The preview center fly-through video of the renovations also includes specially made “Madden NFL” animations produced by league video game licensee EA Sports.
The team’s virtual reality initiatives in most instances will be operational for the start of the coming season.
“We’re looking to be as innovative as possible and be a leader in this space, and frankly, we see a lot of opportunities in VR,” said Brian Killingsworth, Buccaneers chief marketing officer. “We looked at lot of best practices not only in sports, but out of sports, and are focusing a lot of energy on this space.”
NFL teams use virtual reality for coaching, sales or fan experience purposes, but the Buccaneers are arguably unrivaled in using it throughout the entire organization.

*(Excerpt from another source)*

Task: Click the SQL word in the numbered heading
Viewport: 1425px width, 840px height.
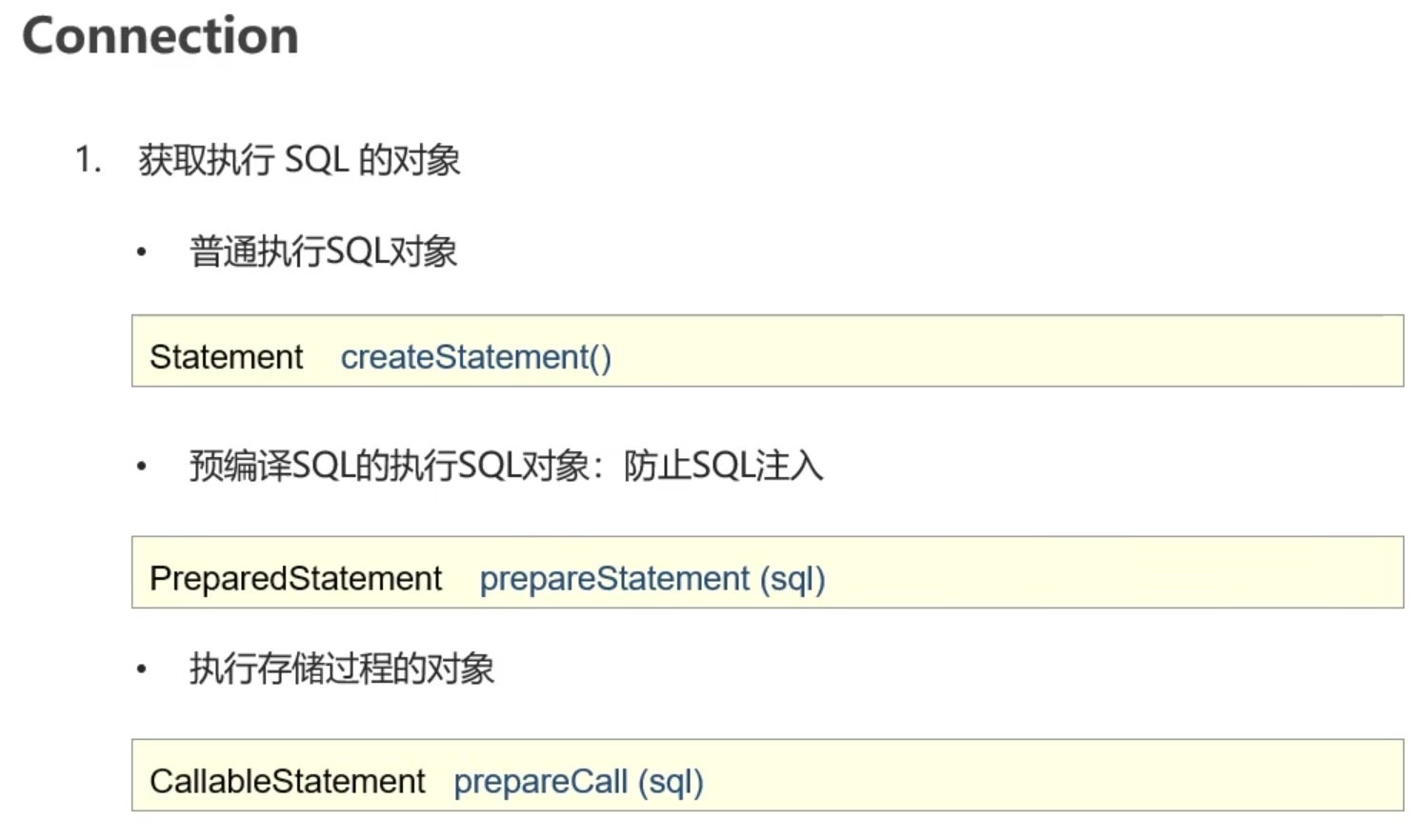Action: click(316, 159)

Helping fuel the team’s rising interest in virtual reality were the installation of more than 28,000 square feet of video boards in the stadium renovations, nearly seven times more than the team’s prior video displays and third most in the NFL, and a rebuilt sound system. “That kind of radical change to our visual and audio capabilities simply did not lend itself to being depicted just in text and photos. It wasn’t going to be enough to really tell the story,” Killingsworth said.

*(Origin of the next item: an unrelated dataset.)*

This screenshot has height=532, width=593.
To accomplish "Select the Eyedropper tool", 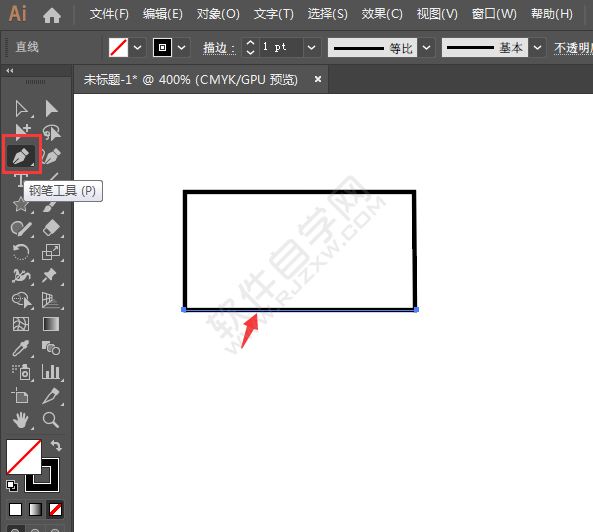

The team declined to detail its total investment in the virtual reality projects, but Killingsworth called it significant. There will be revenue developed to counter that, since ticket sales are a primary goal of the New Raymond James Stadium Experience, and the team may look to sell naming rights to the new all-inclusive Hall of Fame Club, a key element of the Raymond James Stadium renovations and one prominently featured in the team’s virtual reality content.

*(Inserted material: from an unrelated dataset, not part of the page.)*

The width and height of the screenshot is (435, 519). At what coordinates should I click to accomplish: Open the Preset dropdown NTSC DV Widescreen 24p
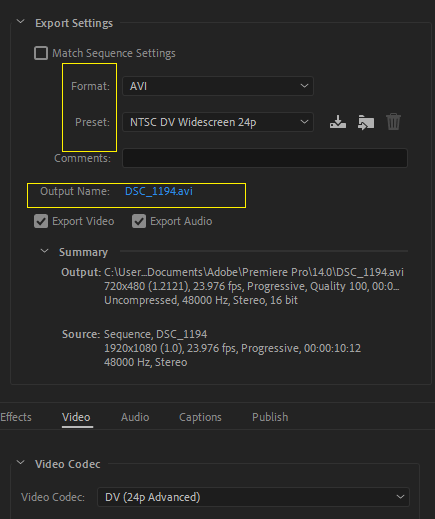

Content sponsorships around the VR material are not currently on the front burner, but also may be ultimately developed.
James Giglio, MVP Interactive chief executive, said the Buccaneers work involved an unprecedented stitching together of several different pieces of content to create the VR experience between film of Winston, three-dimensional stadium renderings, and game footage appearing on the virtual scoreboards.
“I think this is going to replace the cold sales call,” Giglio said. “This is a really powerful sales tool, and for the fan, it really gamifies the entire experience.”